• Problem description
Please return exactly the lines from the top of the data through the line that contains "Select the Founder role tag", and skip all pictures.

• Records for processing
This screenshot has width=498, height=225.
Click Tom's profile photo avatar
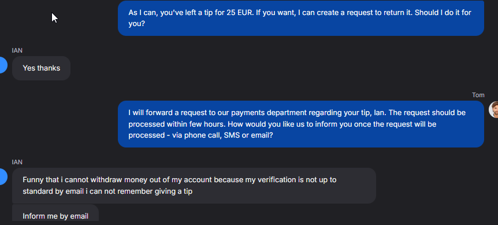pyautogui.click(x=493, y=110)
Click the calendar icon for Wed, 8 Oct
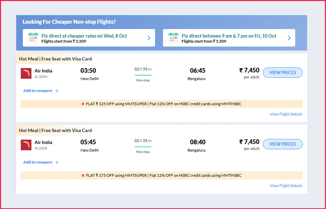 [x=33, y=38]
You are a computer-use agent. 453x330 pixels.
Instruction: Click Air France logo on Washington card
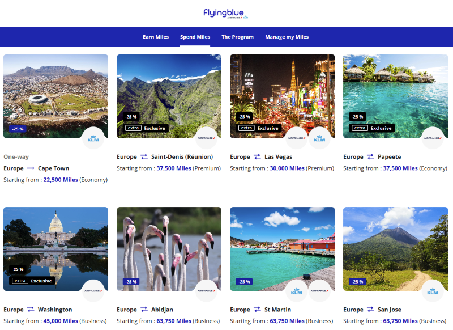93,290
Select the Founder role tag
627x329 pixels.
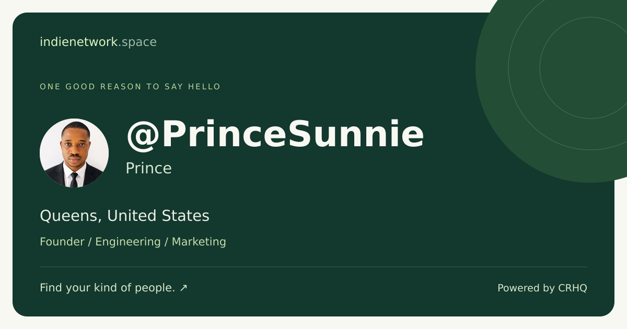point(62,242)
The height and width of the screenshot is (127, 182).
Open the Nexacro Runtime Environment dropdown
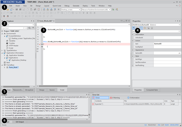tap(110, 10)
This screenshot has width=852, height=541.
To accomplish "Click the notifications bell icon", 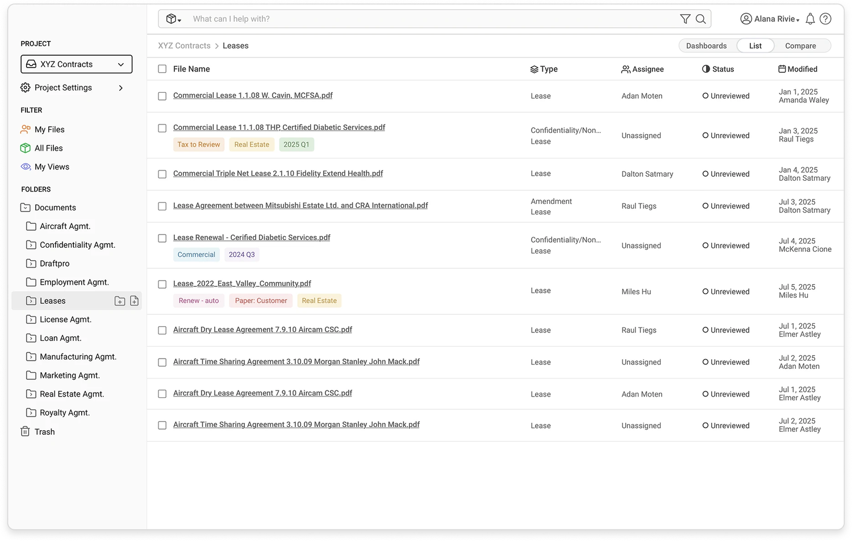I will pos(811,18).
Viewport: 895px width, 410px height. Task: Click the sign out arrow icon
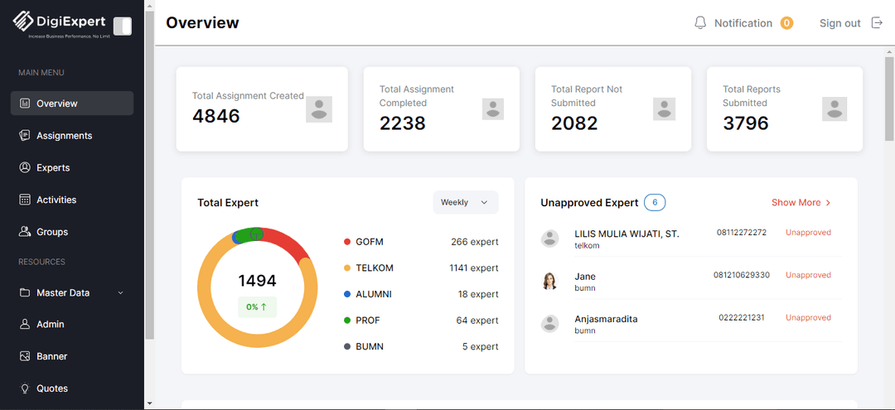[x=877, y=23]
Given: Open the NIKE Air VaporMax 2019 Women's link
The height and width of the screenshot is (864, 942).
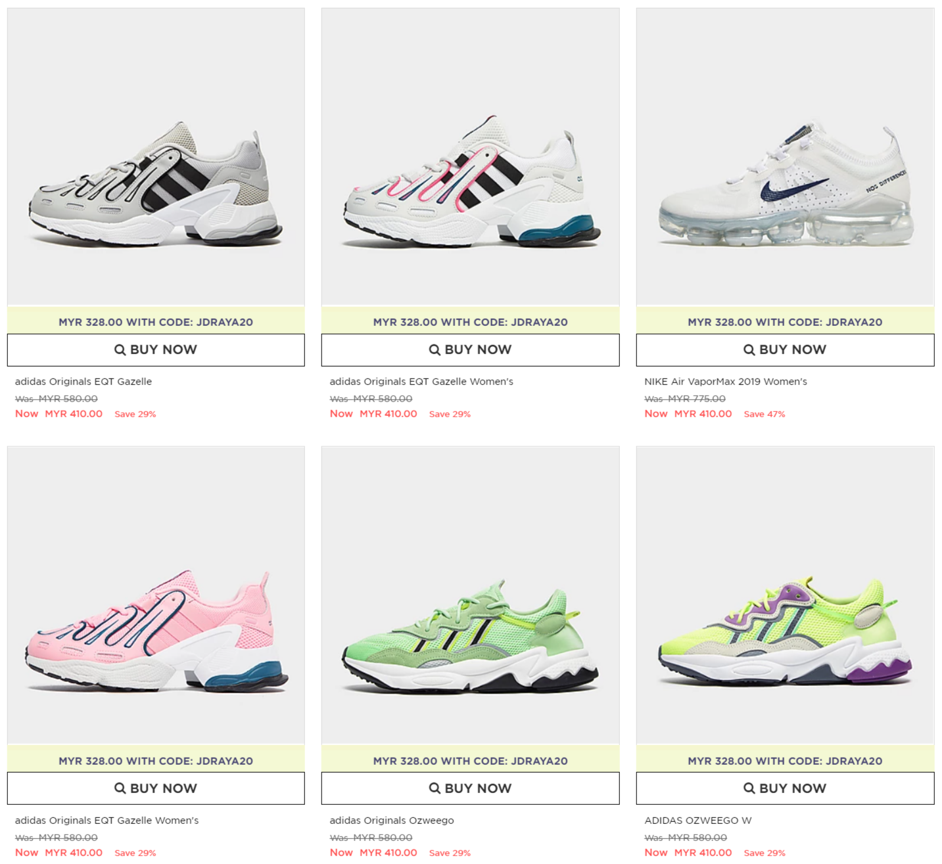Looking at the screenshot, I should 726,382.
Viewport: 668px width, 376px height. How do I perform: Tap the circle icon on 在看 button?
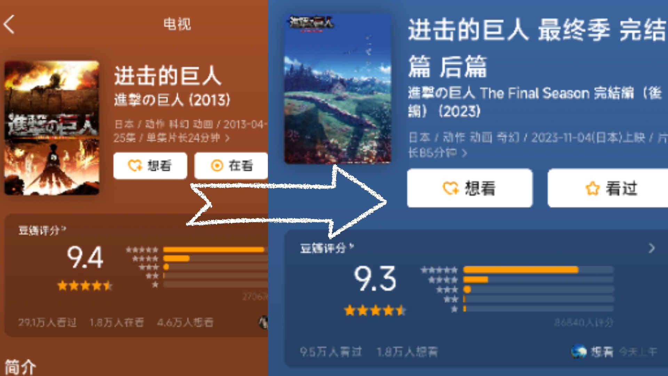[217, 166]
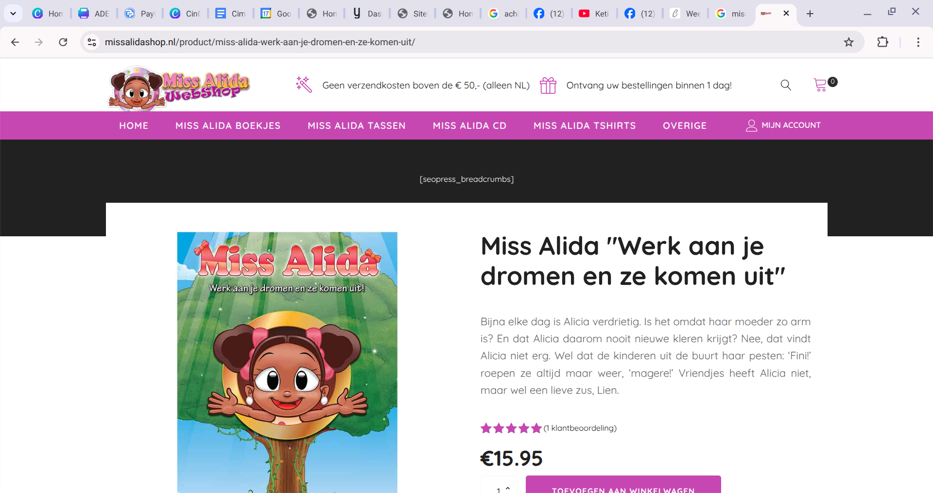Click the magic wand shipping icon

[x=304, y=84]
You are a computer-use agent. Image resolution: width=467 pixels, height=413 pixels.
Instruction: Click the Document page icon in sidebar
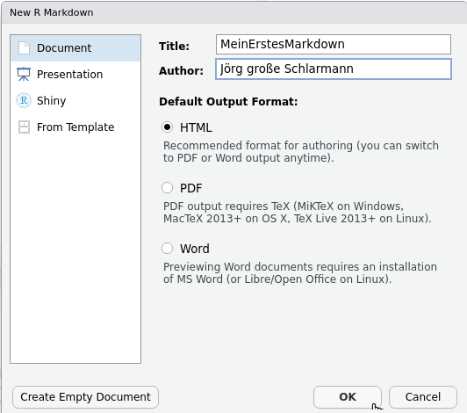24,48
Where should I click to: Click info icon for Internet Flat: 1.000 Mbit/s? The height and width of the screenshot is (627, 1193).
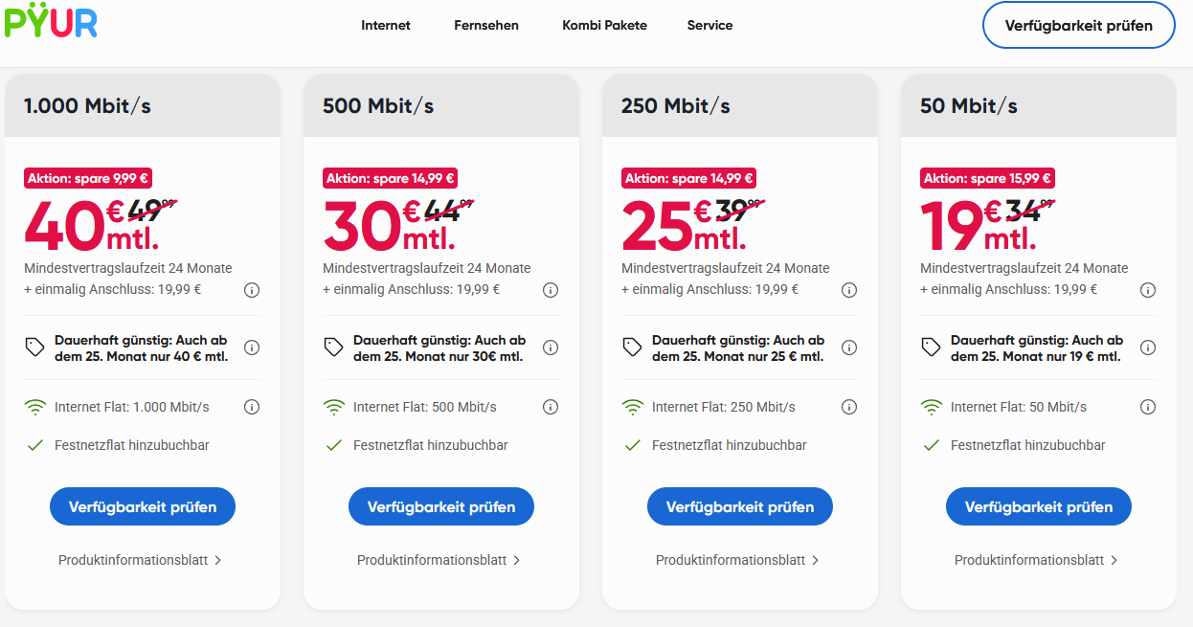(252, 407)
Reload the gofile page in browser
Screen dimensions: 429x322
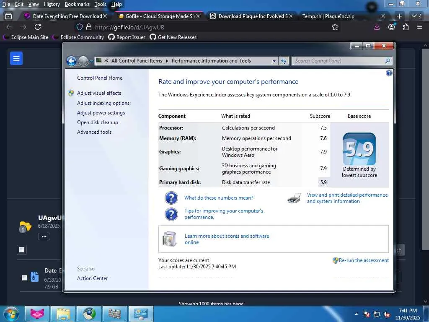coord(38,27)
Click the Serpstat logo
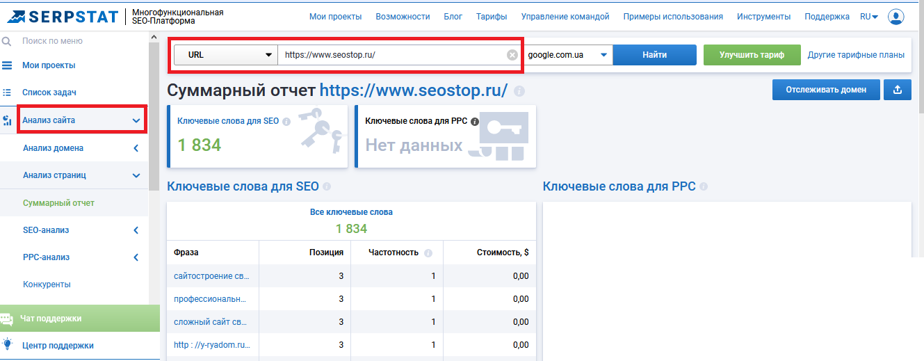924x361 pixels. coord(61,16)
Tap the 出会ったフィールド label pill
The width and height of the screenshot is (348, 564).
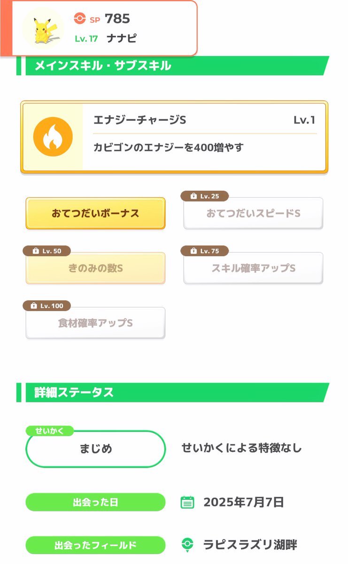click(x=95, y=545)
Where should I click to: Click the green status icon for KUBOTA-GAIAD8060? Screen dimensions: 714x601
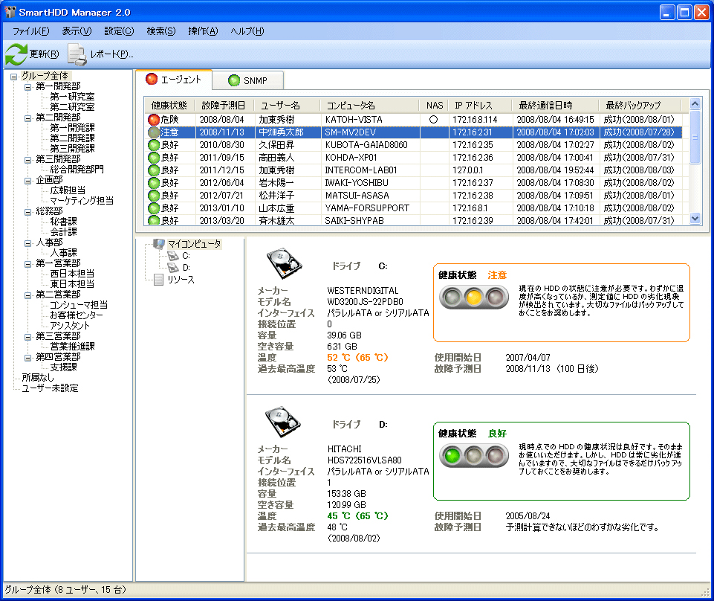[x=154, y=144]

• Output for this task
This screenshot has width=498, height=225.
Click Tom's profile photo avatar
pyautogui.click(x=493, y=110)
Click the calendar icon for Wed, 8 Oct
 [x=33, y=38]
You are a computer-use agent. 453x330 pixels.
Instruction: Click Air France logo on Washington card
93,290
Select the Founder role tag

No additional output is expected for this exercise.